You know, I love Wolf Creek.  It's really scary.  And John Jarrett is awesome in it.  But to be honest, I wouldn't want to date him.  Not in character.  Not in that character.  So I was a little taken aback when I met with Candidate No. 476 (or so it feels), to find he looked alarmingly like John Jarrett.

He had a really interesting job.  He's an investigator for the Attorney General's office.  He busts drug cartels and domestic violence cases.  He's worked all over the country.  It was pretty interesting.  For a bit.

But as he talked about his extensive travel in outback Australia, visiting remote indiginous communities, all I could see was a big truck with a roo-bar and a couple of hapless English tourists in the back seat, laughing nervously.  

I tried awfully hard to stay on track, and there was an amusing moment where I explained my somewhat complex family history using mixed nuts to represent various family members, and eating the people who had died.  But you know, overall, it was a bit of a wash out.
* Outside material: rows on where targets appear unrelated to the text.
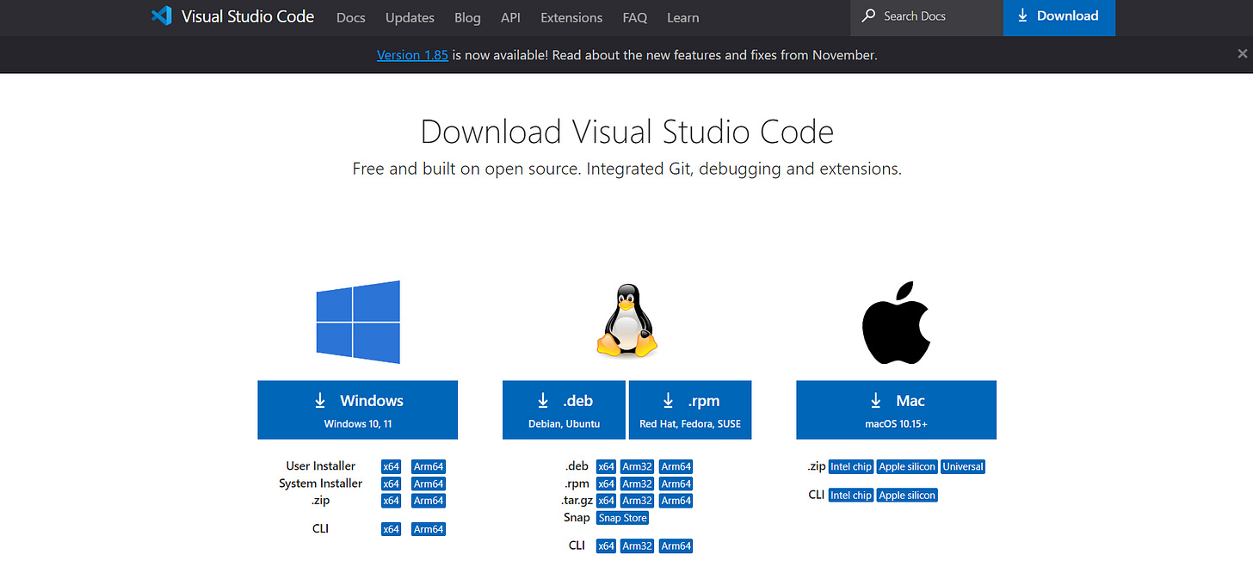Download the Mac macOS 10.15+ build
The image size is (1253, 573).
click(896, 410)
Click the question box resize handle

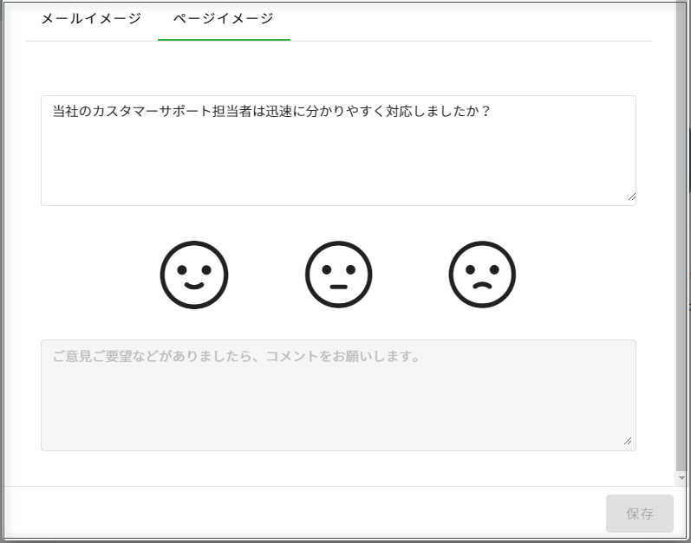(630, 198)
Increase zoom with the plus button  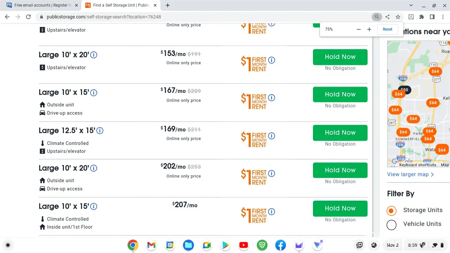coord(369,29)
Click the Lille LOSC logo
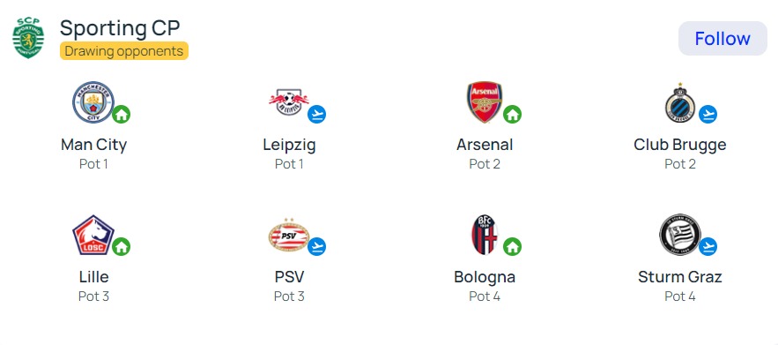The image size is (778, 345). [x=93, y=235]
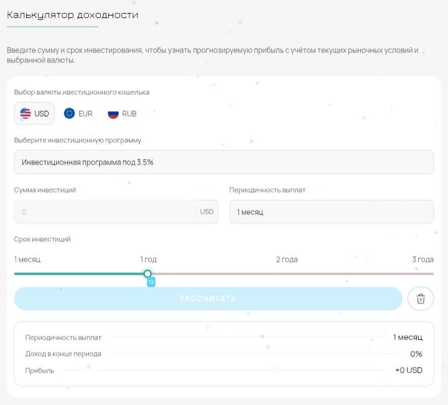Expand the payout periodicity '1 месяц' dropdown

[x=331, y=212]
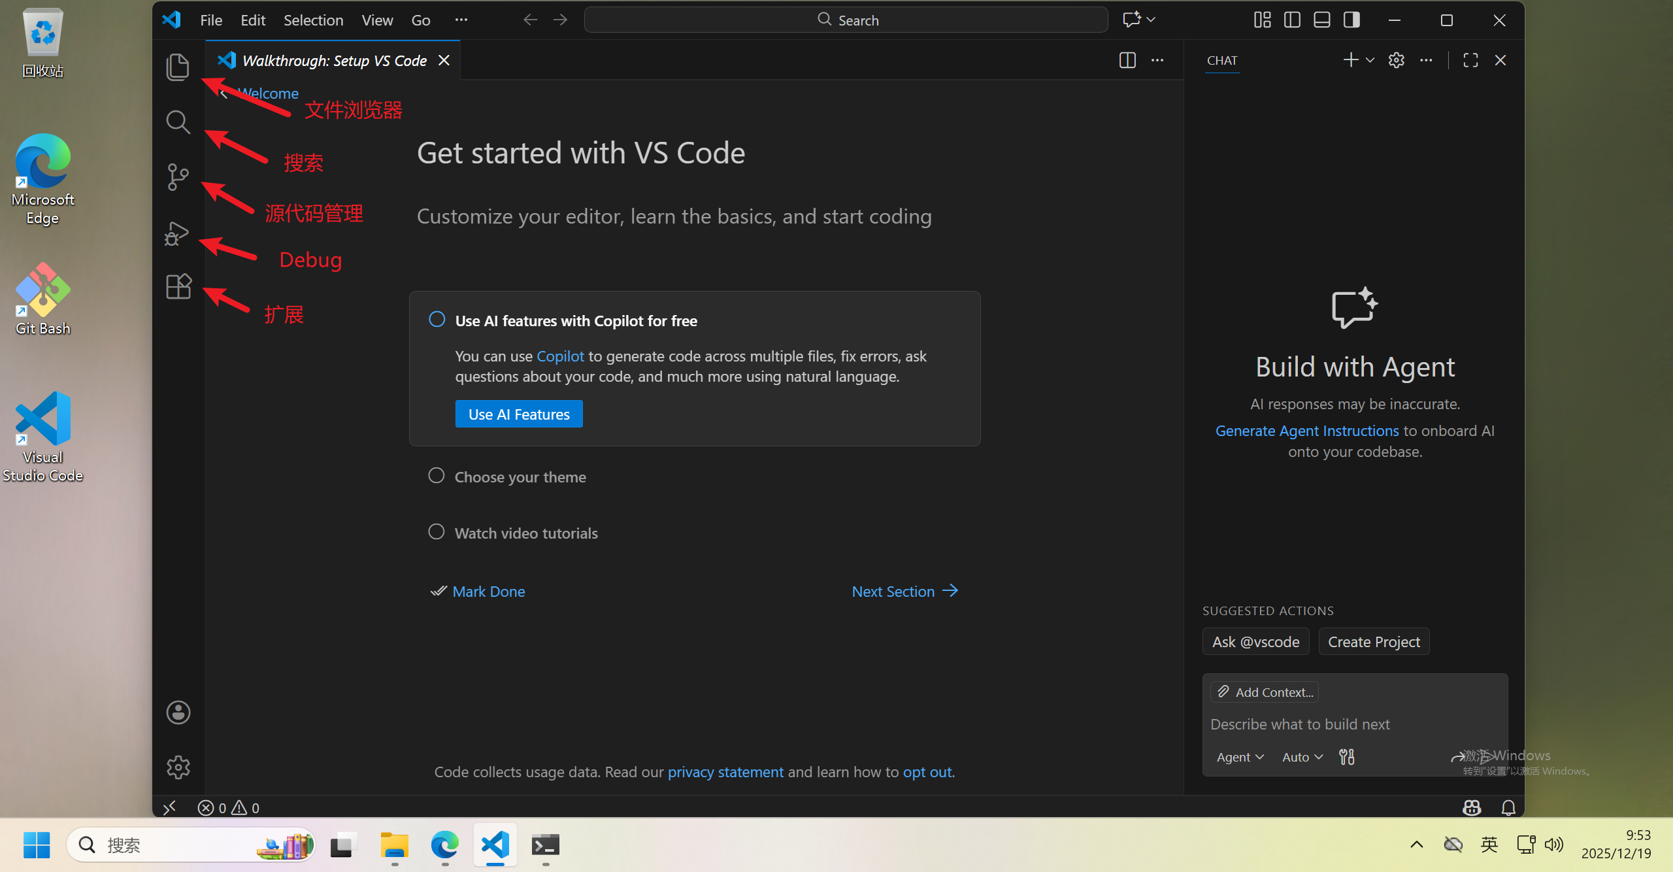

And perhaps that eating the dead people thing wasn't such a great idea, you know, given the company I was keeping.

There's not much more to say about that one, except, dang!  He really looked like John Jarratt. 

[John Jarratt, if you read this, you're not a bad looking bloke okay, it's just that you were so damned scary in Wolf Creek that I wouldn't want to date you.  Sorry.]

The Male Nurse

They’re never quite what you expect. When I saw this candidate's profile, he looked confident, warm, a bit of a hippy. When he arrived in person he looked like a bit of a loser. His hands were shaking with nerves, and he was wearing a brown pleather jacket with what looked like a cigarette burn in the collar.

Now I should confess that I was no oil painting myself. I’d been wildly drunk the night before, with an ugly head cold to boot. So when he arrived I was both deeply hung over and off my tree on Sudafed, which made me both overly chatty and without the ability to construct a sentence properly. Not an ideal combination, to be sure.

My date was a nurse. I still find this an incongruous combination, and I know that it’s wrong. But somehow, it just seems odd to have men as nurses. I guess I'm reverse sexist.  He’d also, in his time, been a butcher, a baker (although sadly, not a candlestick maker), a roadie, a construction worker and a bee keeper. Like a one man Village People. A Village Person, perhaps.

Anyway, while I’m always partial to a bit of gore in a tale, and was fascinated by the stories of amputated limbs and biohazard bins, flooded morgues and exploding abscesses, hearing about the explosive diarrhoea of the elderly and the rotten stench of someone who’s just shat themselves was just taking it a bit far. Especially over thai minced beef with chilli. I think I ate three bites for the whole meal.

It was nearing the end of the date when Candidate X made a fateful mistake. He said “so, do you want to do this again?” I hate that. I really hate that. I’ve always had a rule that one should never ask a question to which one may not necessarily want to hear the answer.

I’d like to think I said what I did because I was trying to spare his feelings, but the truth is that I’m a coward and didn’t want to tell the brutal truth. So I settled on “I’m not sure yet. I haven’t made up my mind.” Which took him back a little. I think he figured it was all going swimmingly due to my excessive chattiness (and I’m chatty at the best of times. Get a bit of pseudoephedrine into my system and I turn into a regular Robin Williams).

We finished up, split the bill (I insist on splitting the bill), and left. Outside I said, “well, I’ll be in touch!” It was a Seinfeldian lie. I won’t be in touch. I won’t be anything like in touch. I’ll be decidedly out of touch.

I think he knew it. We turned and walked in opposite directions.